* **The task**
Extract the data below from its very first line through the line that contains "coordinates (360, 786).", including both of those lines, and reproduce them verbatim.

START Data listing

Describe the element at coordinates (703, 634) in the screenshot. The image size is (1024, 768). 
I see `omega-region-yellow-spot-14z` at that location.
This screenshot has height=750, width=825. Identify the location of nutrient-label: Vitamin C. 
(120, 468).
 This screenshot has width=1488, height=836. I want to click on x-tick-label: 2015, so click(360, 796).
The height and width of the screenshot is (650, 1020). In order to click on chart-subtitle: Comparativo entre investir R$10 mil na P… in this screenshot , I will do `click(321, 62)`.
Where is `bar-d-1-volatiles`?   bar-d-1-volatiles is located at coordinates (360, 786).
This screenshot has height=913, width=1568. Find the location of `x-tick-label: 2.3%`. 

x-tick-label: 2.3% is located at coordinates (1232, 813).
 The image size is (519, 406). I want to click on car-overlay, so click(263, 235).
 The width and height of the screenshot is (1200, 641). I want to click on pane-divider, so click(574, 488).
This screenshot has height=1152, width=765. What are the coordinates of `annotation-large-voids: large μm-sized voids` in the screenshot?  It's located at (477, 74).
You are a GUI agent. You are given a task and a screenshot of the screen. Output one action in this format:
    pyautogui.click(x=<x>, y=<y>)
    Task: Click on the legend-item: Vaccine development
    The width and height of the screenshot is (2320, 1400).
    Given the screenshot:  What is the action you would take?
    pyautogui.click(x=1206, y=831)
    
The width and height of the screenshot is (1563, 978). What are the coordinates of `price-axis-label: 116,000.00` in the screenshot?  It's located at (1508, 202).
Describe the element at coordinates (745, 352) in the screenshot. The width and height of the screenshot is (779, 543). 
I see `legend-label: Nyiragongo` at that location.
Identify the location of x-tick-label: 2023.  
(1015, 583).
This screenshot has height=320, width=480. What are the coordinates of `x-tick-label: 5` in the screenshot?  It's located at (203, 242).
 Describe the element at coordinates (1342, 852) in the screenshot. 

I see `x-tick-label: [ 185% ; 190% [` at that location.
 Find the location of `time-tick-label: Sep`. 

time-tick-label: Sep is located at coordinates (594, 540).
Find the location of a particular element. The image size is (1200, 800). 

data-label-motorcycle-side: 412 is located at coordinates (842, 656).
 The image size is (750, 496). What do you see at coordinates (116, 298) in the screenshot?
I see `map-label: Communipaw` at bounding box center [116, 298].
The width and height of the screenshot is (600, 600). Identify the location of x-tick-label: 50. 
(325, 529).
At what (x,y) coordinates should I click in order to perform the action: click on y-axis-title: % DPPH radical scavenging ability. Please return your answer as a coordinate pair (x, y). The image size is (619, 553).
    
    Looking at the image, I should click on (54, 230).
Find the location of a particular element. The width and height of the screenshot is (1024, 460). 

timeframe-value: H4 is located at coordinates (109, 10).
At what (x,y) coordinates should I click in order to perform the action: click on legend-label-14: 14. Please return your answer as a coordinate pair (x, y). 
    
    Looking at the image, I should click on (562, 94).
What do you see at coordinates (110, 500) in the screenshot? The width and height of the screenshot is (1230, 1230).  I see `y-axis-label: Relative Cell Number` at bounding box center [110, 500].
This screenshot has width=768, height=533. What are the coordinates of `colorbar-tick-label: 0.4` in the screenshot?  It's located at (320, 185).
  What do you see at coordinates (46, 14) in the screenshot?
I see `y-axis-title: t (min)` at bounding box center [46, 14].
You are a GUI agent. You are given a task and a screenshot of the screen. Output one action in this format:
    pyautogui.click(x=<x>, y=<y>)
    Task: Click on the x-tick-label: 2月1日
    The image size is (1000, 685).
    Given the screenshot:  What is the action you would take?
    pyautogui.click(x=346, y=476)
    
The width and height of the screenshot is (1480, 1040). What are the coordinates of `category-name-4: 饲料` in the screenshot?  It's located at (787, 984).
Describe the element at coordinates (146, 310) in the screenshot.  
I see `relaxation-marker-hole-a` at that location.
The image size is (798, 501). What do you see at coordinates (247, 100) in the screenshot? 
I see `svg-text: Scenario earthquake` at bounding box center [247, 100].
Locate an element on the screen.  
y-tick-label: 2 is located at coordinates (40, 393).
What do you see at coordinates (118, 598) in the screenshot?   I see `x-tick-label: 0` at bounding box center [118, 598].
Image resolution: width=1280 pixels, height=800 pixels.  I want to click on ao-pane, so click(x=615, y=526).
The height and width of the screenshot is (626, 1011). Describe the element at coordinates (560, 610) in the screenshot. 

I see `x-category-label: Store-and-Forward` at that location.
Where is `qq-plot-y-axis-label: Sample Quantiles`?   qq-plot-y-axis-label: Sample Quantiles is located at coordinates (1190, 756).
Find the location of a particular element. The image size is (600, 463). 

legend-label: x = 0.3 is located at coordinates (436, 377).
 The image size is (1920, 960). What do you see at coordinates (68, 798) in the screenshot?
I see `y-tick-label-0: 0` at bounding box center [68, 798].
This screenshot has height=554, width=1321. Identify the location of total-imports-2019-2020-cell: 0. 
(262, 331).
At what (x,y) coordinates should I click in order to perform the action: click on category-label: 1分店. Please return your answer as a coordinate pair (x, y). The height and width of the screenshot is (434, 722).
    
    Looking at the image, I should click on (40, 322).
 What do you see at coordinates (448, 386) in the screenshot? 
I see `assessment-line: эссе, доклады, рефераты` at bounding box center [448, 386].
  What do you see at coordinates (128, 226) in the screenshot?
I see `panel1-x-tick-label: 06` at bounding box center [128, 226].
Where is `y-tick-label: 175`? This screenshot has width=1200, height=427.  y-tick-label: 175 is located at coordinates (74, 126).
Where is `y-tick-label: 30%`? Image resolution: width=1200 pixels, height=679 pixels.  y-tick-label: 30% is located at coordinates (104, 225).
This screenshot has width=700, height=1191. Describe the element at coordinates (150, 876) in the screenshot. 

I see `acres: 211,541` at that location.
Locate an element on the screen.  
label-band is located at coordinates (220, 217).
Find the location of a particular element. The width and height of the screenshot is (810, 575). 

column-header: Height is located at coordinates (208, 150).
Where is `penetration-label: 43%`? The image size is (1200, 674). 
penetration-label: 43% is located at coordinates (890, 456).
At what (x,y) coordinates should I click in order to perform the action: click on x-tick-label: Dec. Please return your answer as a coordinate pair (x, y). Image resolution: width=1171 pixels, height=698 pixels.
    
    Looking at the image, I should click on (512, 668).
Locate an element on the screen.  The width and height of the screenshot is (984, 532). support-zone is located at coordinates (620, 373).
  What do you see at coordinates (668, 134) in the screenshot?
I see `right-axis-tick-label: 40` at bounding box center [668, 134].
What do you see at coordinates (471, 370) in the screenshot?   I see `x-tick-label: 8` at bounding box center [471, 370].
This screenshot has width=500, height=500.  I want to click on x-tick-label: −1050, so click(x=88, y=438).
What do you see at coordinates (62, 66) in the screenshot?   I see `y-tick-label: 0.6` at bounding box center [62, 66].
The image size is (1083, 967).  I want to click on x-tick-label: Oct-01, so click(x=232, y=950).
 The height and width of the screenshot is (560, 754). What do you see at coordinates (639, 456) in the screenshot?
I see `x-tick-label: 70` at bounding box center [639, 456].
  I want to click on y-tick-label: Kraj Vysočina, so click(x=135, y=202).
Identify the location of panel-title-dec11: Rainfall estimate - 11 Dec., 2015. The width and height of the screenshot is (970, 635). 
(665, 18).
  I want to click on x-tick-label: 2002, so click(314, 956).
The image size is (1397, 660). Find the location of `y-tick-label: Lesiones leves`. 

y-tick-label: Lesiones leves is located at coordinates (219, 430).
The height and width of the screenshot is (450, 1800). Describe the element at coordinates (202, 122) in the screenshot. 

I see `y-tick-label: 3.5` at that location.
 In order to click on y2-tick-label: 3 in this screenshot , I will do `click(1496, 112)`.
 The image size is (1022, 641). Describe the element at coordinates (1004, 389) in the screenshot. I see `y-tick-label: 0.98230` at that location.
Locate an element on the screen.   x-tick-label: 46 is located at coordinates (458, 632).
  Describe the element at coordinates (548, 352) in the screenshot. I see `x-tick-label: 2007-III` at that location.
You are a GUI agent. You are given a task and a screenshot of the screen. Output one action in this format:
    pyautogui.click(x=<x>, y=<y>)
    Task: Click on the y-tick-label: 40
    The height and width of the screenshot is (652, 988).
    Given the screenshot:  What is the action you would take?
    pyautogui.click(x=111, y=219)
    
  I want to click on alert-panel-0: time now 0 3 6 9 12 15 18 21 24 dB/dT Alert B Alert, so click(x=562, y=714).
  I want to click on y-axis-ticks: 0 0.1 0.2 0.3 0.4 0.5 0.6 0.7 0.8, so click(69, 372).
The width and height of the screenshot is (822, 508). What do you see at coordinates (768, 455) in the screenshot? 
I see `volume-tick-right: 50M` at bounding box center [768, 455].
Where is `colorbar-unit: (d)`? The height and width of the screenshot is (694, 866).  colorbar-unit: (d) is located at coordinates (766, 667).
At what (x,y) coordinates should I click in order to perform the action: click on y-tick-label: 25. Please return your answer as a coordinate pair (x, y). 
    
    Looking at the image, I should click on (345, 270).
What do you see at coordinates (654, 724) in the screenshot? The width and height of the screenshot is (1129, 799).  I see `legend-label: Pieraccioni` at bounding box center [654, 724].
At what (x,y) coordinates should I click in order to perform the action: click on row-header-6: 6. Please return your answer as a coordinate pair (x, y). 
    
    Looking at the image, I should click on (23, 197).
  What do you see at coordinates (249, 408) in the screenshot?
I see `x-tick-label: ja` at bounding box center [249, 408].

END Data listing

* **Answer**
Describe the element at coordinates (703, 634) in the screenshot. The image size is (1024, 768). 
I see `omega-region-yellow-spot-14z` at that location.
This screenshot has height=750, width=825. Identify the location of nutrient-label: Vitamin C. 
(120, 468).
 This screenshot has width=1488, height=836. I want to click on x-tick-label: 2015, so click(360, 796).
The height and width of the screenshot is (650, 1020). In order to click on chart-subtitle: Comparativo entre investir R$10 mil na P… in this screenshot , I will do `click(321, 62)`.
Where is `bar-d-1-volatiles`?   bar-d-1-volatiles is located at coordinates (360, 786).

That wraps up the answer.